How to Use Python and Mathematical Modeling to Better Understand the Impact of Electricity Pricing on Consumption
11-02, 14:35–15:15 (America/New_York), Winter Garden (Room 5412)

Electricity is unique in that its storage is prohibitively costly; this makes it essential for supply to, at least, meet demand at every second of every day. In times of crisis where demand exceeds its projected amount, system operators need to fall back on different methods to lower demand. One such method is Dynamic Pricing which incentivizes customers to lower their consumption by increasing electricity prices during those times. There are trials that test out this pricing model against a flat rate pricing model. This talk uses mathematics and statistical techniques applied in python to see the impact of dynamic pricing on consumption.

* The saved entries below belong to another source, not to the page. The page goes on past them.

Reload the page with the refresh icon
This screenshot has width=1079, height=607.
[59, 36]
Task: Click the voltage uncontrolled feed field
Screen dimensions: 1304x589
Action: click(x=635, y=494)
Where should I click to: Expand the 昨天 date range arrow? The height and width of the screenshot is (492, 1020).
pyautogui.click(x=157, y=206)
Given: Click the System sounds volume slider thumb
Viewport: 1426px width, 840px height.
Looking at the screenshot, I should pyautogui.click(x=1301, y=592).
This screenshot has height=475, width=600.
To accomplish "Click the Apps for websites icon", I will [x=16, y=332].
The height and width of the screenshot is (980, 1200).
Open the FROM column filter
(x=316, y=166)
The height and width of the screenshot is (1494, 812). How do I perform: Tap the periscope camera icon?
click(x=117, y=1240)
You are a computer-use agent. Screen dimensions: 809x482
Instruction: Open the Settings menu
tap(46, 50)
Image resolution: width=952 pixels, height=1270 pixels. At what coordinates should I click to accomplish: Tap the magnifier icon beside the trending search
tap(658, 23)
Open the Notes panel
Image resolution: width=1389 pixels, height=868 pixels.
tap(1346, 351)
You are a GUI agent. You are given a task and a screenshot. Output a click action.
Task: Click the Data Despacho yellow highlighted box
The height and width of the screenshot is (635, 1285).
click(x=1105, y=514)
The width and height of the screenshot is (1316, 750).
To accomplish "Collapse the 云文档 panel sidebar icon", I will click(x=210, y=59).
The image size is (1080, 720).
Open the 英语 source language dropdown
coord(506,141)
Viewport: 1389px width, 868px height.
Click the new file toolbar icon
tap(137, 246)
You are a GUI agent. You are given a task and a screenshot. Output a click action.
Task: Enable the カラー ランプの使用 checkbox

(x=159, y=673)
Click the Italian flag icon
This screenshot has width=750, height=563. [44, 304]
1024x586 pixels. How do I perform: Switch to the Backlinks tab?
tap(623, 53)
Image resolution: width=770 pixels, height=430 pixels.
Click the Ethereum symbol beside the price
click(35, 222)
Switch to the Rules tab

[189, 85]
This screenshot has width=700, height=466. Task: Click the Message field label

The following is the outline of this talk.
- Introduction I – Problem Space (5 minutes, running total: 5 minutes):
o Introducing the electricity grid and players within that ecosystem at a high-level from generation to transmission to distribution. Some history on the US power grid that has shaped its current state. Concepts introduced: Systems Operators, Demand Response, Dynamic Pricing.
- Introduction II – Dataset (5 minutes, running total: 10 minutes):
o Introducing the dataset, the remainder of the talk is based on. The experiment that was run to gather this dataset. Its shortcomings and basic information about the data such as size, number of participants, duration of experiment, etc.
- Problem Statement (2 minutes: running total: 12 minutes):
o Formulating the question the rest of the talk will be answering. Our goal in this talk is to see if the data captured in this experiment showed whether dynamic pricing was effective in lowering electricity consumption in times of high demand.
- Data Ingestion, Preprocessing, and Exploration (4 minutes, running total: 16 minutes):
o Format and size of data, steps taken to turn it into a format that helps answer the question at hand.
- Method I – Aggregate Linear Regression (7 minutes, running total: 23 minutes):
o Mathematical formulation of the linear model to find the counterfactual consumption.
o Data processing steps.
o Presenting the results, error analysis, interpreting the results.
- Method II – Multiple Linear Regression Model (7 minutes, running total: 30 minutes):
o Mathematical formulation of the model to find the counterfactual consumption.
o Data processing steps.
o Presenting the results, error analysis, interpreting the results.
- Takeaways, conclusion, next steps (5 minutes, running total: 35 minutes):
- Q&A (5 minutes, running total: 40 minutes)


Prior Knowledge Expected

No previous knowledge expected

Saba Nejad is a Data Engineer at Point72 working mostly with alternative data within the energy and industrials sector. She is broadly interested in using mathematics and programming to gain insight from real world data. Prior to joining Point72, she was studying at MIT where she was doing research at the Institute for Data, Systems, and Society. She was previously a Product Manager at Quantopian.